Top of Provided passage

In the second set on Court 14 at Roland Garros, Kato took a swing with her racket and the ball flew toward the ball kid, who was not looking in the player’s direction while heading off the court.

At first, chair umpire Alexandre Juge only issued a warning to Kato. But after tournament referee Remy Azemar and Grand Slam supervisor Wayne McEwen went to Court 14 to look into what happened, Kato and her partner, Aldila Sutjiadi of Indonesia, were disqualified.

That made Marie Bouzkova of the Czech Republic and Sara Sorribes Tormo of Spain the winners of the match.

“It’s just a bad situation for everyone,” Bouzkova said. “But it’s kind of something that, I guess, is taken by the rules, as it is, even though it’s very unfortunate for them. … At the end of the day, it was the referee’s decision.”

Bouzkova said she did not see the ball hit the ball girl, but “she was crying for like 15 minutes.”

She said one of the officials said the ball “has to do some kind of harm to the person affected” and that “at first, (Juge) didn’t see that.”

Bouzkova said she and Sorribes Tormo told Juge “to look into it more and ask our opponents what they think happened.”

During Coco Gauff’s 6-7 (5), 6-1, 6-1 singles victory over Mirra Andreeva on Saturday, Andreev swatted a ball into the Court Suzanne Lenglen stands after dropping a point in the first set. Andreev was given a warning by the chair umpire for unsportsmanlike conduct but no further penalty.

“I heard about that. Didn’t see it,” Bouzkova said. “I guess it just depends on the circumstances and the given situation as it happens. … It is difficult, for sure.

In the quarterfinals, Bouzkova and Sorribes Tormo will face Ellen Perez of Australia and Nicole Melichar-Martinez of the United States.

Bottom of Provided passage

* [What to do]
1. Rewrite the Roland Garros passage, everything from "Bouzkova said she did" down to "no further penalty.", with "ball girl" replaced by "ball kid".
2. Answer these questions using the Roland Garros passage.
(a) Who was the chair umpire on Court 14?
(b) What country is Aldila Sutjiadi from?
(c) Which pair will Bouzkova and Sorribes Tormo face in the quarterfinals?
The dataset entries have nothing to do with this.

Top of Excerpted data

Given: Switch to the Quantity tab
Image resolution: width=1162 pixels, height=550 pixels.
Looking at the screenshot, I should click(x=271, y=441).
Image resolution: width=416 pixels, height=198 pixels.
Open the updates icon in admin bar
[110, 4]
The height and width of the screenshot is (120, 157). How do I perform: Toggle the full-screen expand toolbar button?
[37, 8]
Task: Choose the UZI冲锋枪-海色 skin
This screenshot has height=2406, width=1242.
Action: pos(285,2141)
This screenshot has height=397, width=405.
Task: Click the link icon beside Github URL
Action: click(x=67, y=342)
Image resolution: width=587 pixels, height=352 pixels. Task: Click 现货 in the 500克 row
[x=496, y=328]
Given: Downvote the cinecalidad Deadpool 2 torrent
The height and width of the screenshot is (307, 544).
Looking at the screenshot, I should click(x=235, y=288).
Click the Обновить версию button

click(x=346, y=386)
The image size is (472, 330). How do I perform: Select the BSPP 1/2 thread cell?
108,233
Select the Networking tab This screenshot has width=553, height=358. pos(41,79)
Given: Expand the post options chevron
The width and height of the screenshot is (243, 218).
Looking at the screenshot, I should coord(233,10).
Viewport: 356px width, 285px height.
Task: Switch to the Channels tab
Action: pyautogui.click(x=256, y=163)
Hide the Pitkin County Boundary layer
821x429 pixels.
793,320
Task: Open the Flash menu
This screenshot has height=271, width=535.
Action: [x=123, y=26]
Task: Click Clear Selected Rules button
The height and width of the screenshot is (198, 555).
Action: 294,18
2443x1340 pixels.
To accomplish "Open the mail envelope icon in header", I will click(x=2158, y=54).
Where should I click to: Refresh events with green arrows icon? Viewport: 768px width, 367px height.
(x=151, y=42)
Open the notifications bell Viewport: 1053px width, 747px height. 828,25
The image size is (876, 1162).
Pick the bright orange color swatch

Bottom of Excerpted data

* [Numbered responses]
1.
Bouzkova said she did not see the ball hit the ball kid, but “she was crying for like 15 minutes.”

She said one of the officials said the ball “has to do some kind of harm to the person affected” and that “at first, (Juge) didn’t see that.”

Bouzkova said she and Sorribes Tormo told Juge “to look into it more and ask our opponents what they think happened.”

During Coco Gauff’s 6-7 (5), 6-1, 6-1 singles victory over Mirra Andreeva on Saturday, Andreev swatted a ball into the Court Suzanne Lenglen stands after dropping a point in the first set. Andreev was given a warning by the chair umpire for unsportsmanlike conduct but no further penalty.

2.
(a) Alexandre Juge
(b) Indonesia
(c) Ellen Perez of Australia and Nicole Melichar-Martinez of the United States